Zur Zeit arbeite ich an meinem nächsten Buch, in dem ich die Erfahrungen der letzten Jahre ohne festen Wohnsitz verarbeite. Hier eine Vorschau:
Der Schlaf will mich nicht finden, ich liege im Bett, hellwach und zufrieden. Übe mich in Hingabe, habe aufgehört, um Schlaf zu kämpfen. Schreibe mitten in der Nacht und lese. Schließlich stehe ich auf – die Uhr zeigt 2.39 – und gehe vor die Türe. Und dann vergesse ich zu atmen: über mir wölbt sich ein unfassbarer Sternenhimmel, überall funkelt es. Die Milchstraße ist ein fließendes Band und der Große Wagen steht Kopf. Ich fühle mich klein und demütig angesichts dieses Schauspiels – und nun weiß ich auch, weshalb ich nicht schlafen sollte. Danach gehe ich ins Bett, mit dem tief empfundenen Gefühl: hier bin ich richtig.
Seit zwei Monaten befinde ich mich auf La Palma, Insel der Individualisten, der Kreativen und Naturverbundenen. Ich bin selten so vielen lebendigen und reflektierten Menschen begegnet wie hier. Menschen, die wie ich ohne festen Wohnsitz unterwegs sind und die unserem starren System den Rücken gekehrt haben. Hier habe ich gelernt, was ich für ein gutes Leben brauche: Natur, Gemeinschaft, ein möglichst selbstbestimmtes Leben. Und im besten Fall das Meer vor der Haustüre.
Je länger ich auf dieser Insel bin, desto leichter fühlt sich mein Leben an. Ich verliere jedes Zeitgefühl, die Entschleunigung ist perfekt. Wenn das Leben im Flow ist, ergibt sich alles von selbst. Ich überlege, meinen Aufenthalt zu verlängern und finde dank einer wunderbaren neuen Freundin eine Wohnmöglichkeit am Meer. Sitze an einem der typischen kioscos mitten in der Stadt und sehe einen Hahn vorbei spazieren. Die Kellnerin begrüßt mich mit „cariño“ (Liebes), bringt mir einen cafecito und aus dem Moment wird ein momentito. Ich mache Ausflüge zum Meer, um zu schwimmen und in der Sonne zu baden. Regelmäßig setze ich mich an den Laptop, um über die Themen zu schreiben, die mir am Herzen liegen. Abends sinke ich zufrieden ins Bett.

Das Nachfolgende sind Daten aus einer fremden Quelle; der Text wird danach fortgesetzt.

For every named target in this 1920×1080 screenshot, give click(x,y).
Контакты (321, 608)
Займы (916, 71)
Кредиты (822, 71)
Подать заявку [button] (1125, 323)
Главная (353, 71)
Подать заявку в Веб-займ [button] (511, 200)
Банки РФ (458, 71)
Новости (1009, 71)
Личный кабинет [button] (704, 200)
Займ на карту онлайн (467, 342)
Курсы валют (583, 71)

Seit zwei Jahren führe ich ein Nomadenleben an verschiedenen Orten und ohne festen Wohnsitz. Ich habe in Wohngemeinschaften gelebt, in landwirtschaftlichen Betrieben ausgeholfen, war Katzensitterin und Couchsurferin. Ich habe gelernt, mich immer wieder auf neue Begebenheiten und Menschen einzulassen. Diese zwei Jahre waren manchmal herausfordernd, hin und wieder haben sie mich an meine Grenzen geführt – und sie waren ein einziges Abenteuer.

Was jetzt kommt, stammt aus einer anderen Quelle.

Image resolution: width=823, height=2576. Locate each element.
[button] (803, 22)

Nach Jahren der nicht enden wollenden Herausforderungen und einem Auf und Ab der Emotionen fühlt es sich nun an, als sei ich endlich bei mir angekommen. Noch meldet sich hin und wieder eine leise Stimme, die fragt: Ist das wirklich möglich? Was, wenn..? Dann atme ich einmal tief durch, schaue hinaus aufs Meer und die Stimme verstummt.
Ich bin da.
Schön und mutig zugleich!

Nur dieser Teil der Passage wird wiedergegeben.